> _What the exercise asks_
Copy each line exactly, starting with the one that contains "Las habilidades de" and stopping after the last line of the material below, with nothing else.

> _Given information_
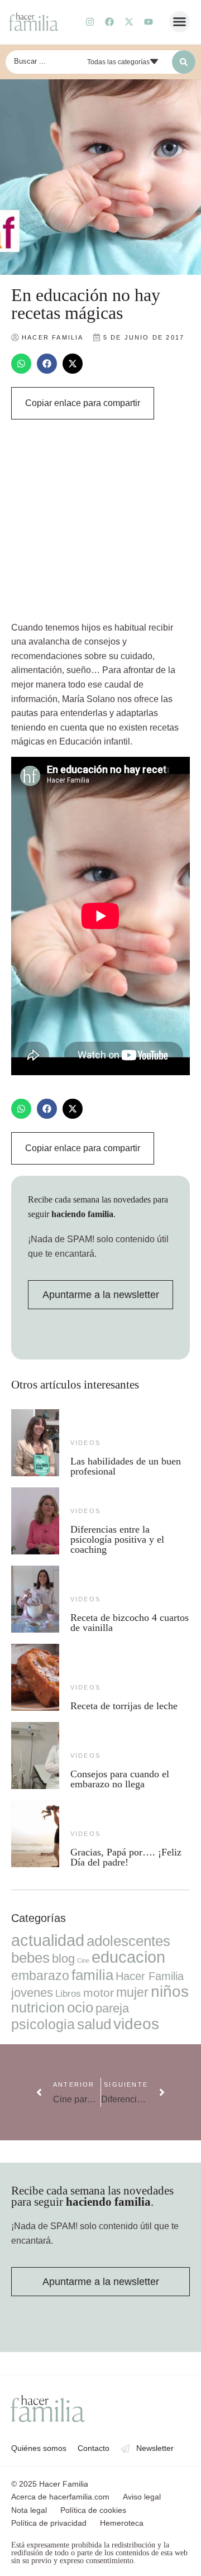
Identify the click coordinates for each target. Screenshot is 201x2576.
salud (94, 2024)
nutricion (38, 2007)
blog (63, 1959)
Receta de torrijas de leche (124, 1705)
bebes (30, 1958)
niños (170, 1991)
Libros (68, 1993)
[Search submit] (183, 62)
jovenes (32, 1993)
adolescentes (128, 1941)
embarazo (40, 1975)
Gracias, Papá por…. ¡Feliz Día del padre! (125, 1857)
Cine (83, 1960)
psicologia (43, 2024)
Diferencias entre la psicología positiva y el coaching (117, 1539)
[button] (179, 21)
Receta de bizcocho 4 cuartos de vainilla (129, 1622)
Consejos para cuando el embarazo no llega (119, 1779)
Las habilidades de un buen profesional (125, 1466)
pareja (112, 2008)
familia (92, 1975)
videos (85, 1442)
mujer (132, 1992)
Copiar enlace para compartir (82, 403)
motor (98, 1992)
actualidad (47, 1940)
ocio (80, 2007)
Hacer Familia (150, 1976)
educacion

> _Answer to this problem_
Las habilidades de un buen profesional (125, 1466)
pareja (112, 2008)
familia (92, 1975)
videos (85, 1442)
mujer (132, 1992)
Copiar enlace para compartir (82, 403)
motor (98, 1992)
actualidad (47, 1940)
ocio (80, 2007)
Hacer Familia (150, 1976)
educacion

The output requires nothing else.